▸ AIM OF THE EXERCISE:
Reproduce verbatim everything in the listing below, from the line containing "The height and width of the screenshot is (662, 623)." down to the line containing "coordinates (1246, 281).", with both of those lines included.

▸ DATA EXCERPTS:

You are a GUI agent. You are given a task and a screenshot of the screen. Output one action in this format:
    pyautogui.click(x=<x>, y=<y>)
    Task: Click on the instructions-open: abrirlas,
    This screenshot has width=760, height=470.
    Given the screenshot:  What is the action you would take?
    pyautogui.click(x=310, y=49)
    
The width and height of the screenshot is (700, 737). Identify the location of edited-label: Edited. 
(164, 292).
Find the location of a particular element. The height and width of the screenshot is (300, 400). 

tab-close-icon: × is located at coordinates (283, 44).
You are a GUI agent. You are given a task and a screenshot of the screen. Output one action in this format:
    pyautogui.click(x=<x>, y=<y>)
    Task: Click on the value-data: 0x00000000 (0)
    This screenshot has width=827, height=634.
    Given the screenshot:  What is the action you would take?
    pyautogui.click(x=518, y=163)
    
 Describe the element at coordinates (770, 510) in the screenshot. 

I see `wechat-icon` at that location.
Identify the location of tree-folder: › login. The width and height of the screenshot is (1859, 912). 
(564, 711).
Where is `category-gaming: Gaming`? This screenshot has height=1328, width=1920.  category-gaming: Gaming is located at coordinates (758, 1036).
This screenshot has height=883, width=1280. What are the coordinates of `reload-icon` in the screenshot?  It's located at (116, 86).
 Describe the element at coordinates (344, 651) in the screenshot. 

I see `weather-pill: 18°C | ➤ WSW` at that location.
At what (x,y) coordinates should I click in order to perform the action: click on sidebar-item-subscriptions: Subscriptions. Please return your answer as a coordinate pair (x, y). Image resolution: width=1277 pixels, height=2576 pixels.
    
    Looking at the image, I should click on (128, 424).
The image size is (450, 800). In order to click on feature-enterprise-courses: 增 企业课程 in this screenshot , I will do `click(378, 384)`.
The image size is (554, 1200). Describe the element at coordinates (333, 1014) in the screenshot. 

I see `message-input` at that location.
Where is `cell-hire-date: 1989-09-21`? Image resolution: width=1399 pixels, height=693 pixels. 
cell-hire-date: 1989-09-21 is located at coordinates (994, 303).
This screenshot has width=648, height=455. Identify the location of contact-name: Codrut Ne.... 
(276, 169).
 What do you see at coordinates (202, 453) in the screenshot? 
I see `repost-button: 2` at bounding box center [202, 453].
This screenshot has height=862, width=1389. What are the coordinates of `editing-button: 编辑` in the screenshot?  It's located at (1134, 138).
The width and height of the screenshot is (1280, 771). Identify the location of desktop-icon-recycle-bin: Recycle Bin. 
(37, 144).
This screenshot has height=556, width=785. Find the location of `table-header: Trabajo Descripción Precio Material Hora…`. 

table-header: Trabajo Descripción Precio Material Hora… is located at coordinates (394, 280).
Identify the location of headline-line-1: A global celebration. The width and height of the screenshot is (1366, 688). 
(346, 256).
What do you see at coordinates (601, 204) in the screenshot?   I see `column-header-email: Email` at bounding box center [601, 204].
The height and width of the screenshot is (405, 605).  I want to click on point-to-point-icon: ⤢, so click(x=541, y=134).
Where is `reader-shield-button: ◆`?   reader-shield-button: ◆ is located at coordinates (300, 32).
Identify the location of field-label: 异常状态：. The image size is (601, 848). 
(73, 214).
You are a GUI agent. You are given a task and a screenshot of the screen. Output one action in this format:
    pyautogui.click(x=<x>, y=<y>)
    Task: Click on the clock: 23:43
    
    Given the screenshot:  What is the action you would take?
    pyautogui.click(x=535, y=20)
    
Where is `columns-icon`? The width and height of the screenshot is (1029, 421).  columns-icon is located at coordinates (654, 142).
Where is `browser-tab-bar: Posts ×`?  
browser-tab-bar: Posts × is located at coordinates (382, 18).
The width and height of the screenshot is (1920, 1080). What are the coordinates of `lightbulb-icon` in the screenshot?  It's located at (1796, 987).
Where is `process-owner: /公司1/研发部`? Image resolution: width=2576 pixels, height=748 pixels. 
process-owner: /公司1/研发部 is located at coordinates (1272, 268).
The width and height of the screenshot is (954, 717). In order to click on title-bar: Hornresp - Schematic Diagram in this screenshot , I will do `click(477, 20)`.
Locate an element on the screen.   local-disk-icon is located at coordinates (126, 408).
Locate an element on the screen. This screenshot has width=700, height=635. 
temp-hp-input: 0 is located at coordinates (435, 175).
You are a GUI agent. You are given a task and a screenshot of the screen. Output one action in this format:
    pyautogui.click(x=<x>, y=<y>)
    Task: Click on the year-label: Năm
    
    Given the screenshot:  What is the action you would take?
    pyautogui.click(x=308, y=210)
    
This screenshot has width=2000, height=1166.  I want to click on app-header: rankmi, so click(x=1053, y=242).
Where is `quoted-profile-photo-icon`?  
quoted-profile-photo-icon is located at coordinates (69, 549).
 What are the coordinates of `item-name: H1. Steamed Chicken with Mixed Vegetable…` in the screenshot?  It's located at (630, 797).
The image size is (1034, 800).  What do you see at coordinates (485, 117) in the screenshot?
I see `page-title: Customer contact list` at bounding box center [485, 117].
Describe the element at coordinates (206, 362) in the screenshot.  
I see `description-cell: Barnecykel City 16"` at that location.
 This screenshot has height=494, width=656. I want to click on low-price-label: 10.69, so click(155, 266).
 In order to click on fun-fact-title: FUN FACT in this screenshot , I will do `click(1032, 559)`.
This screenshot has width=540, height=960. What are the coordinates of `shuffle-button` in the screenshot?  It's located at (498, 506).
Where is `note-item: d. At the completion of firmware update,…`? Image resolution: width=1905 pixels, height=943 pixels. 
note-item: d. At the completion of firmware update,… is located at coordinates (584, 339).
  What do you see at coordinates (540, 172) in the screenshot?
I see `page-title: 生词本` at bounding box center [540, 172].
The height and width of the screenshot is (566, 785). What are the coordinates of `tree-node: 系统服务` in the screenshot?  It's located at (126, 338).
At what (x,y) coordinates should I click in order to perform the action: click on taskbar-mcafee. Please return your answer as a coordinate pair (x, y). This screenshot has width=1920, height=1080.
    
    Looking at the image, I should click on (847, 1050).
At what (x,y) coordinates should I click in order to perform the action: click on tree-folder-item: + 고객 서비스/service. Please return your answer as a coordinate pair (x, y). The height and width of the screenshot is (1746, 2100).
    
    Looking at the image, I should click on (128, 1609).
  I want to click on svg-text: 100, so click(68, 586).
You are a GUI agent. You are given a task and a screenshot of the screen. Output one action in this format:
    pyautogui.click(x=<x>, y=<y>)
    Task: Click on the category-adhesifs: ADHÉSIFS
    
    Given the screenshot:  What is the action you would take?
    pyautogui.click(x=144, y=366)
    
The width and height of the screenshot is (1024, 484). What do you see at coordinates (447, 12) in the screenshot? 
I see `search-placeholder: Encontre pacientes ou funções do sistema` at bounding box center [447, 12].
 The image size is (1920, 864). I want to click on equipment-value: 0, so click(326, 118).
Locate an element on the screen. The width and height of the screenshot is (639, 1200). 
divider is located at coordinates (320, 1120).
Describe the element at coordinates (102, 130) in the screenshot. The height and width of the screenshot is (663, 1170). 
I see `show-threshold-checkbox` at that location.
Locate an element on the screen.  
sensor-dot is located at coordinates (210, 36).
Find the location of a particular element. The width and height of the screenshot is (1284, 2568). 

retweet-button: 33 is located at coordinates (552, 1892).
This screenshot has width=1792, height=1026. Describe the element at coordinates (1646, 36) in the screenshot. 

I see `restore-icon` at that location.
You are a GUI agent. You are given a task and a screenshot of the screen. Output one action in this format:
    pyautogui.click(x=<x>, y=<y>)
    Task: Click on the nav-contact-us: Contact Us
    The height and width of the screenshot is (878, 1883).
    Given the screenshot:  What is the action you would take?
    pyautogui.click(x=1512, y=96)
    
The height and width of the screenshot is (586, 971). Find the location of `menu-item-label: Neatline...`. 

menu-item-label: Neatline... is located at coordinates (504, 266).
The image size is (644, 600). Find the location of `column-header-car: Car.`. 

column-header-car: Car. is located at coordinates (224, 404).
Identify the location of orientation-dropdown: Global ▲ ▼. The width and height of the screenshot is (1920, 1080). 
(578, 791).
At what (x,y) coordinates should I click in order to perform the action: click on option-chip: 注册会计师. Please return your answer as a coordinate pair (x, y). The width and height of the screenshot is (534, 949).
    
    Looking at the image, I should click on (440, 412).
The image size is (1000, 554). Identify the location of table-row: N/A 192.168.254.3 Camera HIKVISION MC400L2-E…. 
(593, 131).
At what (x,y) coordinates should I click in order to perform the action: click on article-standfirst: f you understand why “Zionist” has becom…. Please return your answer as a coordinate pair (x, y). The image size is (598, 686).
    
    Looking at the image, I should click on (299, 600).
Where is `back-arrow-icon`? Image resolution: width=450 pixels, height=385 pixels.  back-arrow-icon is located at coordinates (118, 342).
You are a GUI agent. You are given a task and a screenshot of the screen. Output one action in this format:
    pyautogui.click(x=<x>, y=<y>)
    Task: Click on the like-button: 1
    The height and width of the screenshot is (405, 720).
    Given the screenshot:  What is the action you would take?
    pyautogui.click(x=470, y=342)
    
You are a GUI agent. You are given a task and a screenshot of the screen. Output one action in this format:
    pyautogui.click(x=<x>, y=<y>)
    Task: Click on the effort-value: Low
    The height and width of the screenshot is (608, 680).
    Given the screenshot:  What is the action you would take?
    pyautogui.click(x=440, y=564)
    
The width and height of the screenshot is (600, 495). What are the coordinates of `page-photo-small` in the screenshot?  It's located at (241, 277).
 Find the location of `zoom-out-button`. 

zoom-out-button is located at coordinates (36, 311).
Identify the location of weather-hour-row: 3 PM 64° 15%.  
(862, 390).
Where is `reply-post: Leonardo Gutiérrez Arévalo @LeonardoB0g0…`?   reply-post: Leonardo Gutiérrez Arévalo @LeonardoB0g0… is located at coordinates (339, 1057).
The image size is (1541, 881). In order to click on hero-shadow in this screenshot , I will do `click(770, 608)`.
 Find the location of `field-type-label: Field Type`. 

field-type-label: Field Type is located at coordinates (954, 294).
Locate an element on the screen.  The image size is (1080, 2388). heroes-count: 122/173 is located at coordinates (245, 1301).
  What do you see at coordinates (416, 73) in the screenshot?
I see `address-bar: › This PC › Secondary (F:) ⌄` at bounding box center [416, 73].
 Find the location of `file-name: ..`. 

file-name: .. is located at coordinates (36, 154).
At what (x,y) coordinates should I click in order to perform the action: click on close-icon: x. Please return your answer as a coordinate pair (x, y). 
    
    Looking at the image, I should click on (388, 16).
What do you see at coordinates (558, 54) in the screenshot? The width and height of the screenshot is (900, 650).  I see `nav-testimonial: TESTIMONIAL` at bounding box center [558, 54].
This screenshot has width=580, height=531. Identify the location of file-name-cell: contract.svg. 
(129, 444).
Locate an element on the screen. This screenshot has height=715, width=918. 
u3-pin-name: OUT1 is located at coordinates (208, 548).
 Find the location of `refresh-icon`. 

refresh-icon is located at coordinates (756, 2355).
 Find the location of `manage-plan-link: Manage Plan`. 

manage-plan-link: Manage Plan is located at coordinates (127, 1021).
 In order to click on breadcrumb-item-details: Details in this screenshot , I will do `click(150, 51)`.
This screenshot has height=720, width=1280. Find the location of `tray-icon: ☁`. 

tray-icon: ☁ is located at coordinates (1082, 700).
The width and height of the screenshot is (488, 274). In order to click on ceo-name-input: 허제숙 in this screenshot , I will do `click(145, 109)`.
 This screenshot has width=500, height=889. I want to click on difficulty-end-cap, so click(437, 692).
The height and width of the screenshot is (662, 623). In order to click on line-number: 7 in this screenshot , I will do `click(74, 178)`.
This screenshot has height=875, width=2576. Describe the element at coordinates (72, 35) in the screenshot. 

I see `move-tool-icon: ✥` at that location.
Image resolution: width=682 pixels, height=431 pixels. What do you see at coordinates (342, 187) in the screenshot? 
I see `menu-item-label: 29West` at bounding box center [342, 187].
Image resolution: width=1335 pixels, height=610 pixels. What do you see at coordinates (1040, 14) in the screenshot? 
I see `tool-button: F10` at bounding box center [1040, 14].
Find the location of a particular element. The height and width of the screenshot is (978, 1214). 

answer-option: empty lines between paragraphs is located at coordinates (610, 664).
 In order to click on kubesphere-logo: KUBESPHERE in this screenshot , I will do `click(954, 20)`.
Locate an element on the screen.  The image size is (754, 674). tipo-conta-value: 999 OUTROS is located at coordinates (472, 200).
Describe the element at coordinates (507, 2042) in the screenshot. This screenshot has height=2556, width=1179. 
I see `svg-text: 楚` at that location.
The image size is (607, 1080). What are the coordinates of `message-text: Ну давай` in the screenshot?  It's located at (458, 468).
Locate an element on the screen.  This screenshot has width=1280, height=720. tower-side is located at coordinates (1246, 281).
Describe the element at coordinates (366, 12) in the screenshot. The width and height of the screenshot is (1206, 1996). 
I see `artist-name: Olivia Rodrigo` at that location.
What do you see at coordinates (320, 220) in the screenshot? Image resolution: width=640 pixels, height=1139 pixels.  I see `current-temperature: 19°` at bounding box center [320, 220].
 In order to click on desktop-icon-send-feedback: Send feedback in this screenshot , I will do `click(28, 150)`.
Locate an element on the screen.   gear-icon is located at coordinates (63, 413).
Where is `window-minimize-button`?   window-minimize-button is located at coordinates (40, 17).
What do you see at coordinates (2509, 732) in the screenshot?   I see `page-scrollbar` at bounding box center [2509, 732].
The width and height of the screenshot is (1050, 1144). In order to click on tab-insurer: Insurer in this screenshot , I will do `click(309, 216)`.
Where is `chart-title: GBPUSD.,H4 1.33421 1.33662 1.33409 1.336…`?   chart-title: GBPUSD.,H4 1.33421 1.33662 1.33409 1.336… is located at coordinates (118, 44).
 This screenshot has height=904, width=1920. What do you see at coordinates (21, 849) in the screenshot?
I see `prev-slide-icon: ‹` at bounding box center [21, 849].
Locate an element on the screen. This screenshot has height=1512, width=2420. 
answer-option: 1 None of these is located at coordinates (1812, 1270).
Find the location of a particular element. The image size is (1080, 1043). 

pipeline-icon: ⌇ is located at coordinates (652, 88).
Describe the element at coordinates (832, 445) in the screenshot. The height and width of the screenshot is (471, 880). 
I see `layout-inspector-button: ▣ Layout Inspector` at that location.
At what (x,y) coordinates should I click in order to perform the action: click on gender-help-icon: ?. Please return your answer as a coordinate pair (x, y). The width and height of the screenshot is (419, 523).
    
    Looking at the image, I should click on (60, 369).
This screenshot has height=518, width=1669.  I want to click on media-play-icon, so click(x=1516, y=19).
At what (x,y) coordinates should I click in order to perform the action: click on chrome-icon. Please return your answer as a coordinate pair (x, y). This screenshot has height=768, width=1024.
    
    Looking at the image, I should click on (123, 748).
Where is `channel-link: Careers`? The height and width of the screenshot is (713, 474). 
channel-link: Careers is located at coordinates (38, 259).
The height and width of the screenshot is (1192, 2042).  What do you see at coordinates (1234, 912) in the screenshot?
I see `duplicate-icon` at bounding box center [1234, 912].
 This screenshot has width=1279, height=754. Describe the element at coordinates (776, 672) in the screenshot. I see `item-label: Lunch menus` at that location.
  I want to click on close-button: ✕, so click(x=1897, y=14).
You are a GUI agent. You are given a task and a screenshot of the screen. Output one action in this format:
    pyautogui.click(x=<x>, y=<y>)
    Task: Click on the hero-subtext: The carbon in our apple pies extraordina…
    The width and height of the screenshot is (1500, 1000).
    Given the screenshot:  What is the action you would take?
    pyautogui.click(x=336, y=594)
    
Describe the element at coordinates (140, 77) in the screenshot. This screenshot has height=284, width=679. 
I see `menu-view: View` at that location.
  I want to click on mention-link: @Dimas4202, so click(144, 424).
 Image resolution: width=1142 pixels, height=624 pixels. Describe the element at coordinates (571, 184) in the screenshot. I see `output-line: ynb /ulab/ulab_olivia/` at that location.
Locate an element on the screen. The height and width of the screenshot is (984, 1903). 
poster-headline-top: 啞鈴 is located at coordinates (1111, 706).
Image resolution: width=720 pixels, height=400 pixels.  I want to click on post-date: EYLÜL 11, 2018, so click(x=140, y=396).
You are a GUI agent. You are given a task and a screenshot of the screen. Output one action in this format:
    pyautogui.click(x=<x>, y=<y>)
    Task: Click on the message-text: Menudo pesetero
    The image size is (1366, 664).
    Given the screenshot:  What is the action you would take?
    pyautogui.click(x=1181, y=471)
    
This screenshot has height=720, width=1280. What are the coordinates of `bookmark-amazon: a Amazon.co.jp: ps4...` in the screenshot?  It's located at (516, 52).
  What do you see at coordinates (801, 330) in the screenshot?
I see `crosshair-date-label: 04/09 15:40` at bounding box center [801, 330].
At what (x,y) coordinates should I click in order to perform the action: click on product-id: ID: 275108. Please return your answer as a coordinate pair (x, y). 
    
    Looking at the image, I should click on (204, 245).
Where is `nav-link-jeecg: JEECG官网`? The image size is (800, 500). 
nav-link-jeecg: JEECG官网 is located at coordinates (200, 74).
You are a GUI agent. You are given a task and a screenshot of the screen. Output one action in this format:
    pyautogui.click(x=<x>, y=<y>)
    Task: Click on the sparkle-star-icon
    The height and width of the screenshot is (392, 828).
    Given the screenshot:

▸ EXERCISE SOLUTION:
The height and width of the screenshot is (662, 623). In order to click on line-number: 7 in this screenshot , I will do `click(74, 178)`.
This screenshot has height=875, width=2576. Describe the element at coordinates (72, 35) in the screenshot. 

I see `move-tool-icon: ✥` at that location.
Image resolution: width=682 pixels, height=431 pixels. What do you see at coordinates (342, 187) in the screenshot? 
I see `menu-item-label: 29West` at bounding box center [342, 187].
Image resolution: width=1335 pixels, height=610 pixels. What do you see at coordinates (1040, 14) in the screenshot? 
I see `tool-button: F10` at bounding box center [1040, 14].
Find the location of a particular element. The height and width of the screenshot is (978, 1214). 

answer-option: empty lines between paragraphs is located at coordinates (610, 664).
 In order to click on kubesphere-logo: KUBESPHERE in this screenshot , I will do `click(954, 20)`.
Locate an element on the screen.  The image size is (754, 674). tipo-conta-value: 999 OUTROS is located at coordinates (472, 200).
Describe the element at coordinates (507, 2042) in the screenshot. This screenshot has height=2556, width=1179. 
I see `svg-text: 楚` at that location.
The image size is (607, 1080). What are the coordinates of `message-text: Ну давай` in the screenshot?  It's located at (458, 468).
Locate an element on the screen.  This screenshot has width=1280, height=720. tower-side is located at coordinates (1246, 281).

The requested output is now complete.